So last week, I went into the nuclear medicine dept at Kaiser to get a test done to see if I had a condition called Gastroparesis. Yes, I am sure it sounds pretty foreign to most, but it is basically a type of nerve damage somewhat common with Type I diabetes that delays the stomach from emptying. The test lasted four hours! I basically had to eat an egg scramble that was injected with radioactive material, so they could take a two minute x-ray of my stomach every hour for four hours to see how quickly the materials emptied from my stomach into my intestinal track.

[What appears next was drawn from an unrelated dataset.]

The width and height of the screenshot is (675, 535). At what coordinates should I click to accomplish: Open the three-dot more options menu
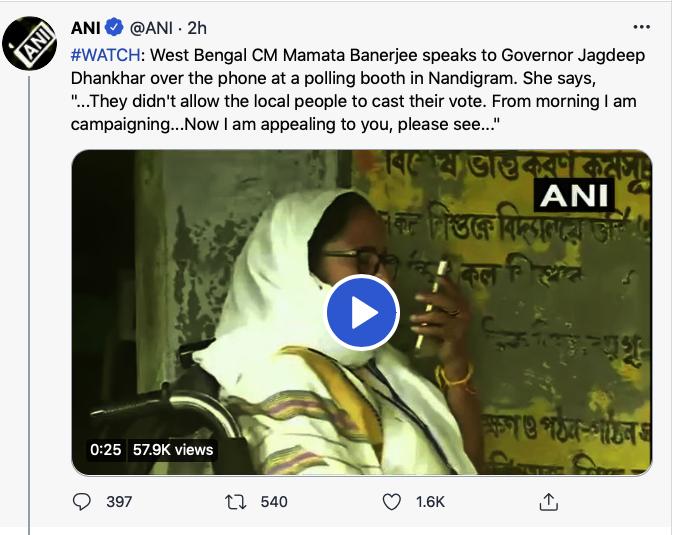click(x=642, y=26)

I had been having stomach pains, acid reflux and delayed high blood sugars, so the Dr. thought this may be a condition. I would go to bed with great blood sugars in the 80-120 range and wake up at 3-4am with blood sugars of 250-300+. Not only is that not healthy, but I wasn't able to get a good night sleep and for me, SLEEP is my haven! Good news, the test came back negative! I had completely normal stomach emptying time. I think the high blood sugars in the night were from my Lantus (long acting) insulin going bad, coupled with some high carbohydrate dinner prior to bed. I have replaced my insulin and it has really seemed to help.
As long as the study was, it was totally worth it and essential to determining if I had the condition or not. The thing that erks me, is I had gone to see a gastroenterologist about two years ago and the Dr., right away did an upper endoscopy. So he decided to put me under anesthesia and put a camera down my throat, which cost me a small fortune. My nuclear egg study was free at Kaiser. The endoscopy came back normal, so he said, "You probably have gastroparesis, since you are diabetic". I didn't think I had it and hate when every condition you have "IS A RESULT OF YOUR DIABETES". [Side note: Recently went to chiropractor and I clearly had a pinched nerve in my neck/shoulder and it would run down to my hands and she said, "well you know that diabetes can cause nerve issues, so maybe it could be that". I clearly replied, "Yes I am aware, and that's NOT IT".]
To make things worse, after my endoscopy, the Dr. put me on a gastroparesis drug to "TRY" to see if things get better. That "Drug" (Reglan) he put me on has severe side effects like depression, involuntary twitching, Parkinsons-like symptoms and other terrible disorders. The only side effect I remember him saying was depression and I wasn't willing to even risk that. I only used for about a week, but still mad that I even used it. Why would he risk a "Test" with a drug like that on me when he didn't even know if that was my diagnosis! I usually take full responsibility of what I put in my body and research it, but shouldn't a doctor share in the responsibility and know best? Guess not. Should the takeaway here be, "Always be skeptical, even from your doctors?", that is a tough reality, but I guess when it comes down to it, you are responsible for your health and well-being! So always be aware and ask questions when you are unsure. Your health is YOURS!